Yesterday, while a break from canning, was a whirlwind of activity.  Living in the middle of nowhere means that it takes forever to drive to somewhere!  An hour trip north to the hospital to get my films for Dr. Foote.  A short jaunt over to the library – made much longer by the construction project that took a five-lane road down to two lanes, after which the older of my daughters had an appointment.  Seems like we had another stop in there, too.  Whew!  It was nice to finally get home.

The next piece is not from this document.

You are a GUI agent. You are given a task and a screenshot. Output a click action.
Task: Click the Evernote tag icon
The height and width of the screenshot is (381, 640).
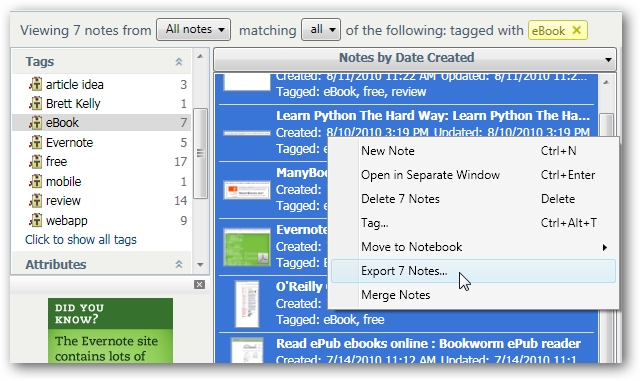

Oh, and I don’t think I’ve mentioned yet that we got two new horses.  Neither came with tack, so we headed back out yesterday afternoon, south an hour this time, to visit the tack store.  We decided that getting everything done in one day would be better than having to go out again today.


The paint is easy to spot – the other horse is just to its left, under the apple tree.  Thanks to the horses, we will only have a half-crop of apples from this tree: the top half.  Horses ate everything they could reach!

Today we’ll pick the rest of the apples.  We also have trees to which the animals don’t have access. The younger kids will get to spend tomorrow peeling apples.  My husband will spend the weekend filling the woodshed, and the older kids will go with him so I’ll lose part of my help.

My freezers (we have three) are full!  We have enough beef to last until spring, a few meals of steelhead, a few meals of chinook salmon, a bit of corn, and tons of zucchini.  My children claim that they never want to see another zucchini!

We usually do plums and peaches, too.  Unfortunately, our plum tree only has two plums this year.  After the apples are all done we’ll buy a few boxes of peaches to can.  I still have a couple dozen jars left from last year, so won’t need to do quite as many as usual.

What’s the Point?

Glad you asked.  The whole point of posting this here:  I’m finding ways to make these huge projects easier on my joints.  Sitting in one place for long periods of time to cut/peel/chop/etc. leads to stiffness and difficulty moving.  So I don’t sit.  Instead of working one particular spot on our assembly-line process of getting food from the garden into the freezer/cellar, I do different tasks for a short time-period, frequently moving from one task to the next.

The kids sit at the table for their tasks (cutting corn off cobs, peeling/slicing apples, slicing/grating zucchini (and the occasional knuckle).  I get the food ready for the kids and carry it to the table.  The kids fill bowls; I fill bags/jars/pans and cart it away.

It’s much easier when I keep moving.